Tarrassa, historia y modernismo en Barcelona

Masá Freixa

Me hablaron de que la ciudad de Tarrassa, en la provincia de Barcelona, era más bien una ciudad industrial en la que realmente no había mucho que ver. Aprovechando la oportunidad de tener algunos amigos allí estudiando, ya que aquí se encuentra la Universidad Autónoma de Barcelona, me di la oportunidad de pasear una tarde por la población, y comprobar que no era para nada cierto eso que me habían comentado. Tarrassa tiene su historia, su encanto, y merece la pena visitarla y detenernos en ella.

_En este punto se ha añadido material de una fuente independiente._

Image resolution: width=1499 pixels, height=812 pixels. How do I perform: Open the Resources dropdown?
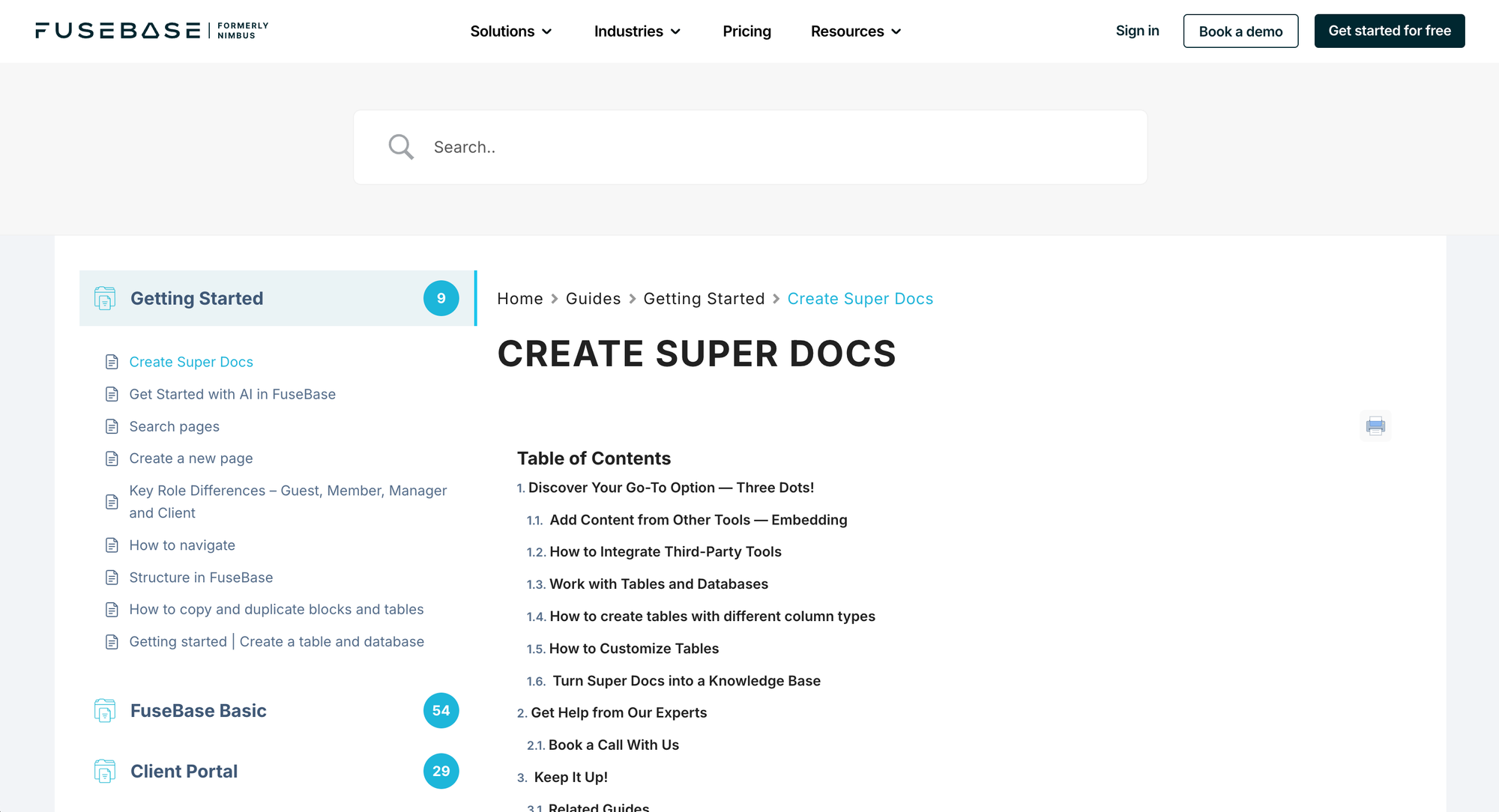[855, 31]
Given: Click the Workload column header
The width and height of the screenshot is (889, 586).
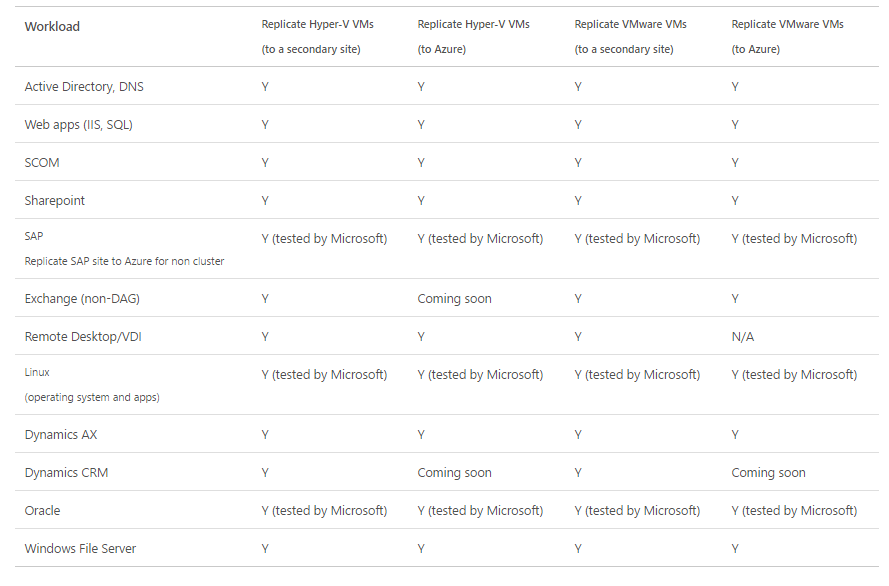Looking at the screenshot, I should point(52,27).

La ibérica Egara se convirtió más tarde, hacia el 139 a.C, en el romano Municipium Flavium Egara, un lugar estratégico sumamente importante, en el que, durante la época medieval, se construyó un castillo con el fin de defender el río Llobregat. En torno a este castillo creció lo que se llamó San Pere de Terrasssa, que pasó a formar parte de lo que es hoy la ciudad a principios del siglo XX.

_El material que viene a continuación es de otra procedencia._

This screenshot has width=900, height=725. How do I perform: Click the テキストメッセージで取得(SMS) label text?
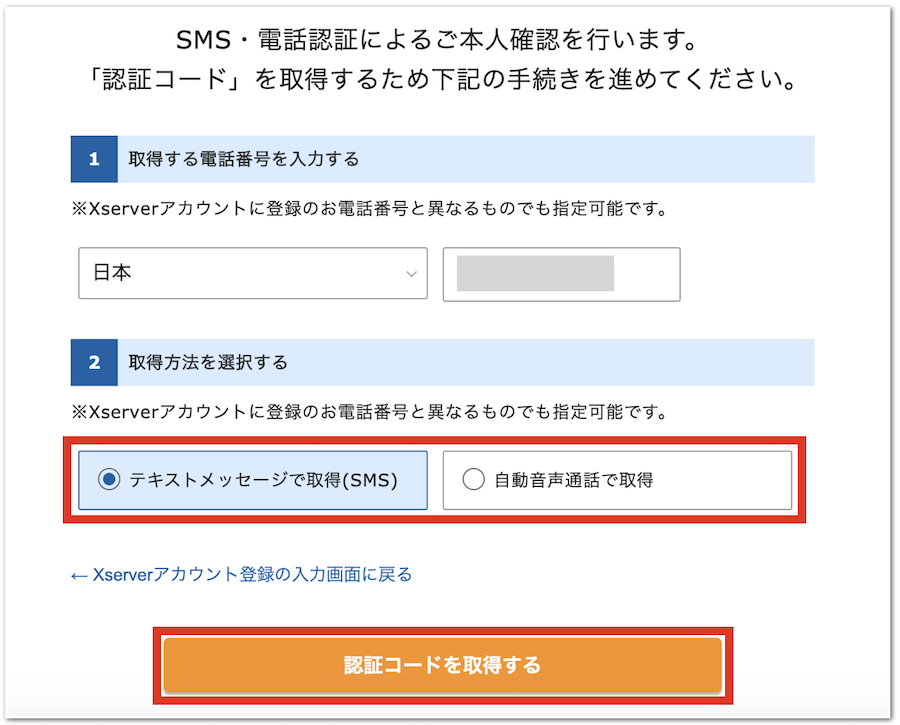pos(263,480)
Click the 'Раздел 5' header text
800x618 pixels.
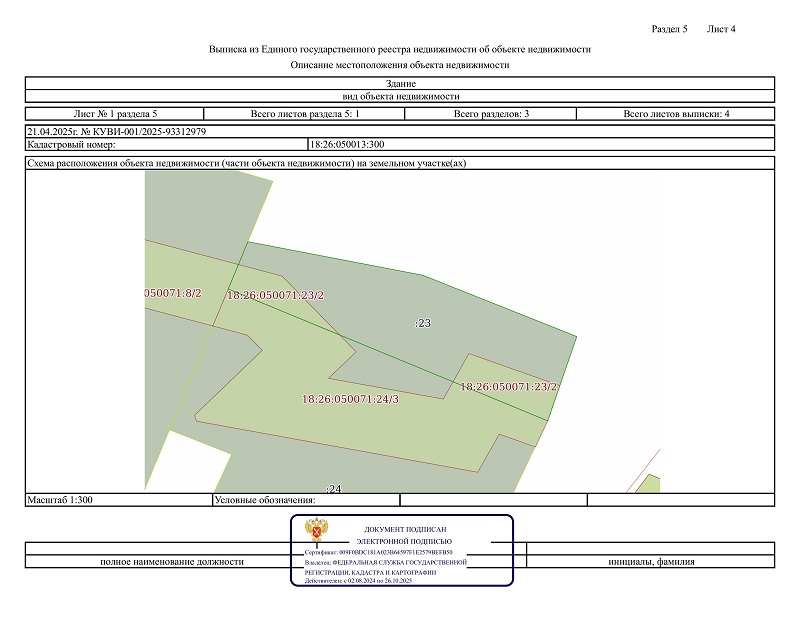669,29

La antigua ciudad amurallada tiene como centro neurálgico la Plaza Vella, desde la que se puede apreciar los restos del castillo medieval, la Torre del Palau de 29 metros de altura. Junto a ella se halla la basílica del Espíritu Santo, del siglo XVII, donde veréis un maravilloso grupo escultórico, el del Cristo Yacente, de 1544, restaurado tras los daños que sufrió durante la Guerra Civil.

Frente a la basílica, debemos acercarnos a la Casa Museo Alegre de Sagrera, que acoge una interesante colección de pinturas de Alexandre de Riquer. Si seguimos caminando, llegaríamos a la Rambla de Egara, una de las más importantes de la ciudad. En ella podemos hacer una interesante parada en el Museo de la Ciencia y la Técnica de Catalunya, o bien en la Masía Freixa, edificio modernista que hoy acoge el Conservatorio Municipal de Música.

Castillo y Parque de Vallparadó

Desde allí vale la pena cómo no acercarnos al Parc de Vallparadís, donde se halla el tesoro patrimonial histórico de la ciudad. El Castillo de Vallparadís, construido en el siglo XII y que hoy en día alberga el Museo de Terrassa. A su lado, pero en un edificio más moderno, se halla el Museo Textil, con colecciones que nos impresionarán, sobre todo porque abarcan los últimos quince siglos de moda.

Un recorrido por las iglesias de Tarrassa nos lleva a la Iglesia de Santa María, con un precioso ábside del siglo VI, ya que en su origen fue una iglesia visigótica. La nave central es el del siglo XII. El siguiente templo que visitamos es la Iglesia de San Miguel, la única que conserva su construcción prerrománica del siglo VI, con añadidos del IX. Y el último de los lugares que visitamos es la Iglesia de Sant Pedro, de los siglos IX al XII.

Como véis, Terrassa no es un lugar más dentro de las poblaciones industriales que rodean la urbe de Barcelona. La historia marca su recorrido, y es un buen lugar para recorrer esos siglos que en España llevan la denominación de obra de arte.